(no title)
Rochus
|
4 days ago
Interesting. How long did it take until the result effectively worked? What agent did you use? I recently tried to generate an Oberon to C99 transpiler in devin.ai from an existing parser and validated AST I have already implemented myself in C++, but after two days of round-tripping and the LLM increasingly entangling in special cases and producing strange code with more and more redundancy, I stopped and wrote it myself. That was a costly exercise which didn't succeed. The language was not the problem. Devin showed it understood Oberon. But it got completely confused with the different variants of arrays (fixed size by value, fixed or variable size dynamic, fixed or variable size var or value parameter) and spread redundant code all over losing track. I also tried to make it generate a Risc-V code generator, which was neither successful (bug fixing didn't seem to converge and even seemed to turn in circles).
dboreham|4 days ago
Anyway, I began this project while on vacation (again) then completed it while attending a conference, so the work wasn't 100% duty cycle. That said it took about a month from beginning to the current state. You can see in the linked article almost all the LLM sessions that built the project.
LLMs do seem to be a bit narcissistic as you've alluded to -- confidently declaring that it has implemented "PRI PAR" for example, but conveniently not mentioning that it only parsed the keywords and didn't in fact implement priority semantics. This reminds me of less experienced developers I've managed in the past. Loth to deliver bad news.
This project was all done with Claude.
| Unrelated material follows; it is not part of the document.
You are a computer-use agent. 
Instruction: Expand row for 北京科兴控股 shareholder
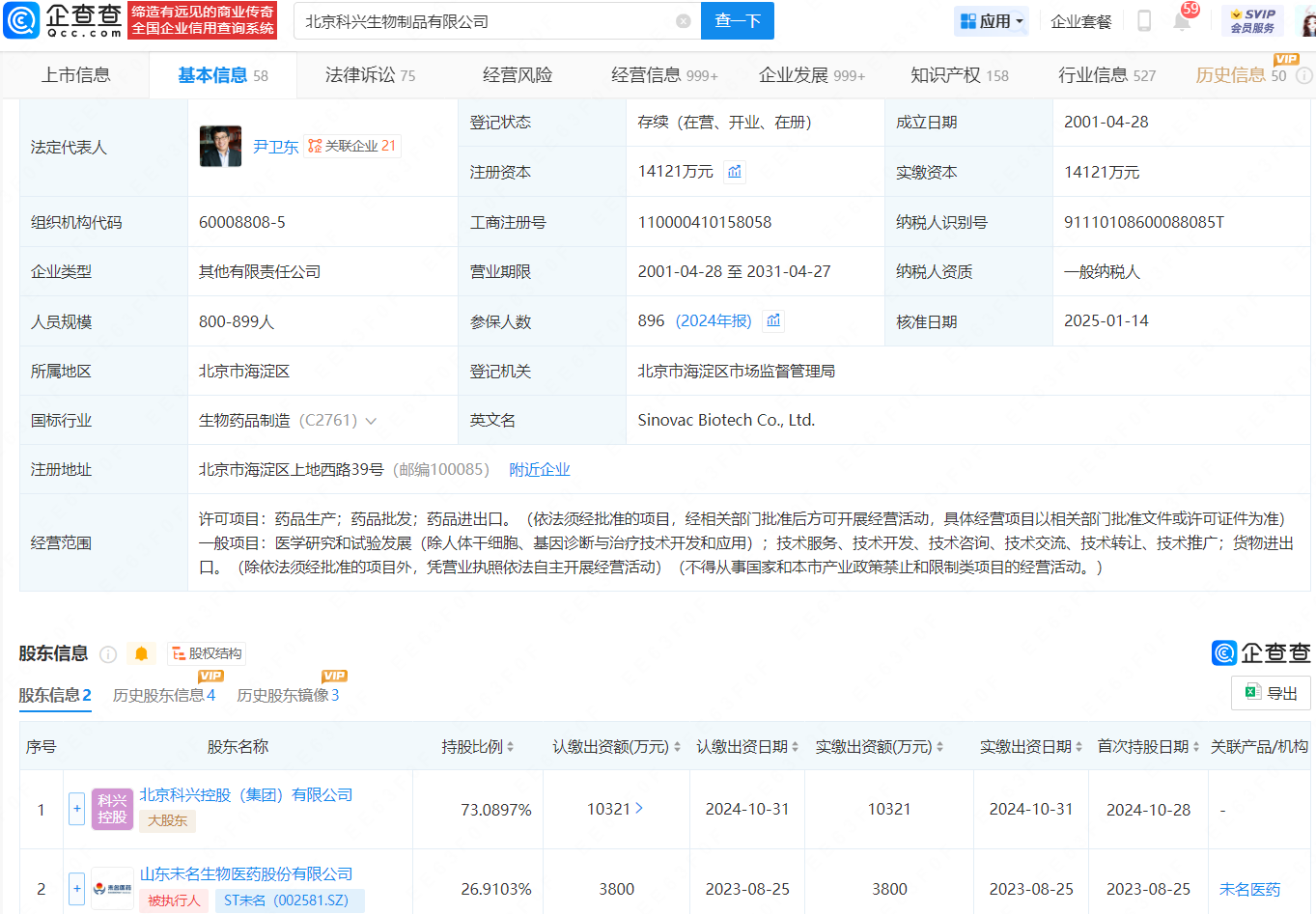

When I began I was given the Opus 4.5 model but fairly early in the timeline Anthropic enabled the new Opus 4.6 model. This was before its official release so I'm not sure if they have a rollout policy that targeted me or my project. Anyway, most of the work was Opus 4.6.
Overall I learned a tremendous amount about what today's frontier models can do: I could probably give 4-5 talks on various things I noticed, or talk for a few hours over beers. General take away was that the experience was uncannily similar to developing software as a human, or running a team of somewhat less experienced humans. A fun time to be alive for sure.
Rochus|4 days ago
In contrast to my experiences with e.g. Gemini 3 Pro, where it regularly happened that the LLM claimed to have reached full features scope in each iteration, but the result turned out to be full of stubs, Devin at least doesn't pull my leg and delivers what was agreed, but unfortunately debugging and fixing takes much more time than generating the initial version (about factor five). But so far I never tried to run an LLM project over such a long time as you did; must have cost a fortune.